Items from a data source:

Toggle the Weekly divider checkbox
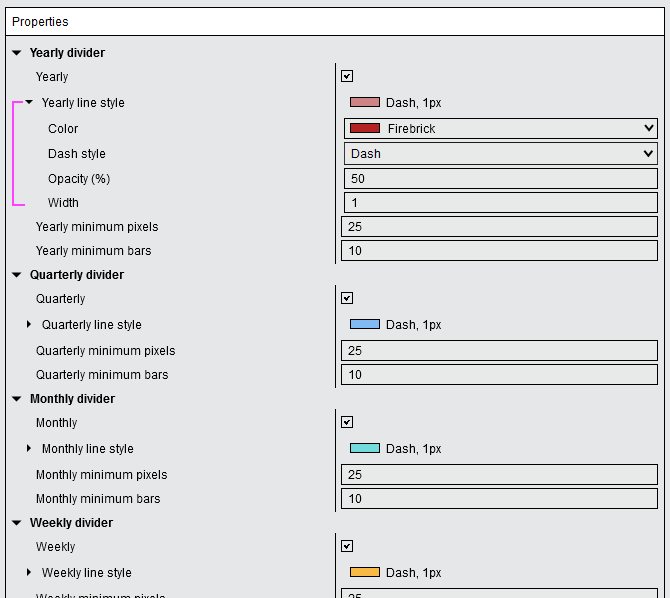Screen dimensions: 670x598 (347, 546)
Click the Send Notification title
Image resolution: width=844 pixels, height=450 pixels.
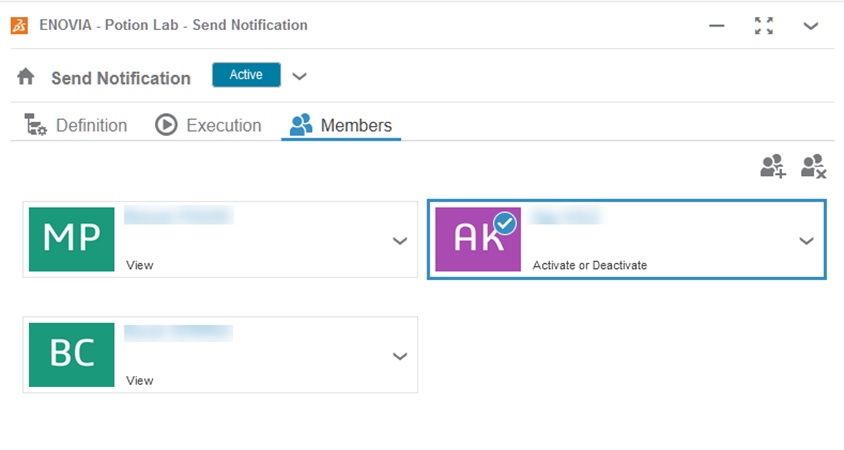[121, 78]
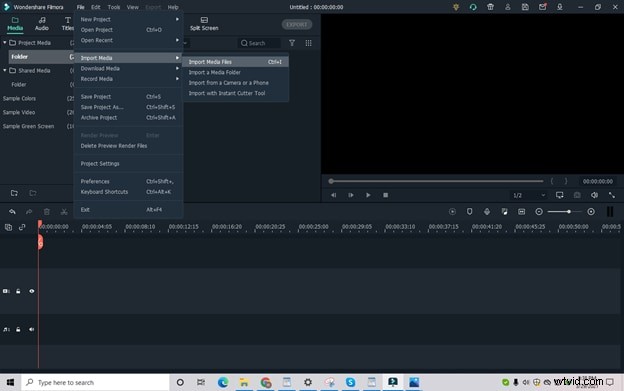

- _Brief_
Could you convert the records, from the line with "Click the Send Notification title" through the end of the records, into a two-column CSV with the columns instruction and location? Put one row per record, with its text and its answer each in a single quoted field and line breaks turned into spaces, and leave the pictures out.

- _Complete answer_
instruction,location
"Click the Send Notification title Image resolution: width=844 pixels, height=450 pixels.","[121, 78]"